EXERCISE PROMPT>
Lift out, unaltered, the lines of the material below between the line holding "Given: Click the Bulk Editors icon" and the line holding "You are a computer-use agent. The", counting both.

----------------

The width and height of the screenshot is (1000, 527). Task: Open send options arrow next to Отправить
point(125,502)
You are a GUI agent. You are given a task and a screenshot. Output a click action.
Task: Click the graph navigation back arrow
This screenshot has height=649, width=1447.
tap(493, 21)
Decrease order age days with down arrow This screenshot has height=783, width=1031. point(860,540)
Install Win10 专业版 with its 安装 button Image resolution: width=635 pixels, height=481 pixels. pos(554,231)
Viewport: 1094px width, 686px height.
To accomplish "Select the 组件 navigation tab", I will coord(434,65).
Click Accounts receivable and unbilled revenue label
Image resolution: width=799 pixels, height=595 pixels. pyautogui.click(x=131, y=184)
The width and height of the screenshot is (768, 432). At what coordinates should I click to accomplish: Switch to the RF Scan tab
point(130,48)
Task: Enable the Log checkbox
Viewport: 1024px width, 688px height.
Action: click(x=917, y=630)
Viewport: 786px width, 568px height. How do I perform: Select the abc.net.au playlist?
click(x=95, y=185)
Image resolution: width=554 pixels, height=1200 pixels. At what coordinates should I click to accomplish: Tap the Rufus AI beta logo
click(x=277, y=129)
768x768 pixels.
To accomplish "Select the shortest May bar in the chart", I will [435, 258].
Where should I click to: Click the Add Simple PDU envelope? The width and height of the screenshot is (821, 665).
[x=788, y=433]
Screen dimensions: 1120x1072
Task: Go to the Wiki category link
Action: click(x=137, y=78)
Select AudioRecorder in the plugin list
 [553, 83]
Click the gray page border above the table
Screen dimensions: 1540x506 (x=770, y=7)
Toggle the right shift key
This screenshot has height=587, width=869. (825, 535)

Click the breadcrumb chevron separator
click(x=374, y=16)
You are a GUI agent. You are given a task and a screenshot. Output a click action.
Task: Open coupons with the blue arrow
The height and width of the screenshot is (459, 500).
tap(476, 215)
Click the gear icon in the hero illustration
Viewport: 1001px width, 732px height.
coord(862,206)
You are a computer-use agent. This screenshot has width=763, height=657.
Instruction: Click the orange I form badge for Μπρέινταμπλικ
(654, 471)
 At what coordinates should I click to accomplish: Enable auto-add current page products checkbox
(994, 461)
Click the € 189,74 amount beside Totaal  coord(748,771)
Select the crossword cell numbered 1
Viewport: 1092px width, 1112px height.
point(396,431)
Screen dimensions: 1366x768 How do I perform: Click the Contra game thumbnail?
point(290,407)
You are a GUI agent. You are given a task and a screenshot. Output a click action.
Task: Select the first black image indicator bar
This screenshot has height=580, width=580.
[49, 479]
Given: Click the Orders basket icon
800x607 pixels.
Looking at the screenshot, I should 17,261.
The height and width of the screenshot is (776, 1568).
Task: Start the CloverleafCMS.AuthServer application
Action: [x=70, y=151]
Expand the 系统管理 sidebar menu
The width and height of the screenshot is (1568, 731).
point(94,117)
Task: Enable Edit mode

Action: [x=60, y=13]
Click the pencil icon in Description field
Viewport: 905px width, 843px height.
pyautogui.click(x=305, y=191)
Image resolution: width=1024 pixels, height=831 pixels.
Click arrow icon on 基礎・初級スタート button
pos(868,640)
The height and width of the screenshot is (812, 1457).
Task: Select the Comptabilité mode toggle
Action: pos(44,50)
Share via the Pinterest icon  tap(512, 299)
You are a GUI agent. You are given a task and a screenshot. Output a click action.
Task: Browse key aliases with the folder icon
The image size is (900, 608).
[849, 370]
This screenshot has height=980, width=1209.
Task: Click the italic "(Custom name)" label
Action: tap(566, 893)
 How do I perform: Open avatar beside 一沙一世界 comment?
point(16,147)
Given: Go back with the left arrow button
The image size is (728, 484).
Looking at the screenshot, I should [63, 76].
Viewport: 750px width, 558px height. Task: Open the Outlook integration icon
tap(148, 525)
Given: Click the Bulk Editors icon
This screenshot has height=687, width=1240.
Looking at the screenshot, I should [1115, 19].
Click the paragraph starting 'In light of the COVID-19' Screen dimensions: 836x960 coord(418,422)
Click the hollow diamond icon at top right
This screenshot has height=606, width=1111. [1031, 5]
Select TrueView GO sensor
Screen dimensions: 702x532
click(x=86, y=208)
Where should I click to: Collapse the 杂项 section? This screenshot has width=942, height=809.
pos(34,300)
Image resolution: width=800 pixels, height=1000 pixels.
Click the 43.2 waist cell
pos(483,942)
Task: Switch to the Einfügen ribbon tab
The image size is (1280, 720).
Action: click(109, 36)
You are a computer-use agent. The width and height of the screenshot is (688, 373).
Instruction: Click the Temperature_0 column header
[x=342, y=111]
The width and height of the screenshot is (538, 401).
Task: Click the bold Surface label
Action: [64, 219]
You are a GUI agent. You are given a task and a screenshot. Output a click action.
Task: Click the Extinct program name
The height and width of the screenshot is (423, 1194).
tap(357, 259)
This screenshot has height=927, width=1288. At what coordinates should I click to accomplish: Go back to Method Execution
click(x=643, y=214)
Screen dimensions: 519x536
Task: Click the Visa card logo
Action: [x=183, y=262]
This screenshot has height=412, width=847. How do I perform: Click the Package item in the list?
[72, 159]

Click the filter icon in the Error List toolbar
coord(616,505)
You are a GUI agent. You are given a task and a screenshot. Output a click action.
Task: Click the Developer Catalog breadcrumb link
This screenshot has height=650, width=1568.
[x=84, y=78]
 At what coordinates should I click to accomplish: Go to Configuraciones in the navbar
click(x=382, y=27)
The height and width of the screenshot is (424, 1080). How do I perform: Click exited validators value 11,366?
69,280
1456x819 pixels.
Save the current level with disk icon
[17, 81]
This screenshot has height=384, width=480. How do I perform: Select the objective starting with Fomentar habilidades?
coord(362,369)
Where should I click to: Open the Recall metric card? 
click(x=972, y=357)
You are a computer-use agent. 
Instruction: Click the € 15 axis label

----------------

RESPONSE FOR THIS EXERCISE>
Given: Click the Bulk Editors icon
This screenshot has height=687, width=1240.
Looking at the screenshot, I should [1115, 19].
Click the paragraph starting 'In light of the COVID-19' Screen dimensions: 836x960 coord(418,422)
Click the hollow diamond icon at top right
This screenshot has height=606, width=1111. [1031, 5]
Select TrueView GO sensor
Screen dimensions: 702x532
click(x=86, y=208)
Where should I click to: Collapse the 杂项 section? This screenshot has width=942, height=809.
pos(34,300)
Image resolution: width=800 pixels, height=1000 pixels.
Click the 43.2 waist cell
pos(483,942)
Task: Switch to the Einfügen ribbon tab
The image size is (1280, 720).
Action: click(109, 36)
You are a computer-use agent. The width and height of the screenshot is (688, 373).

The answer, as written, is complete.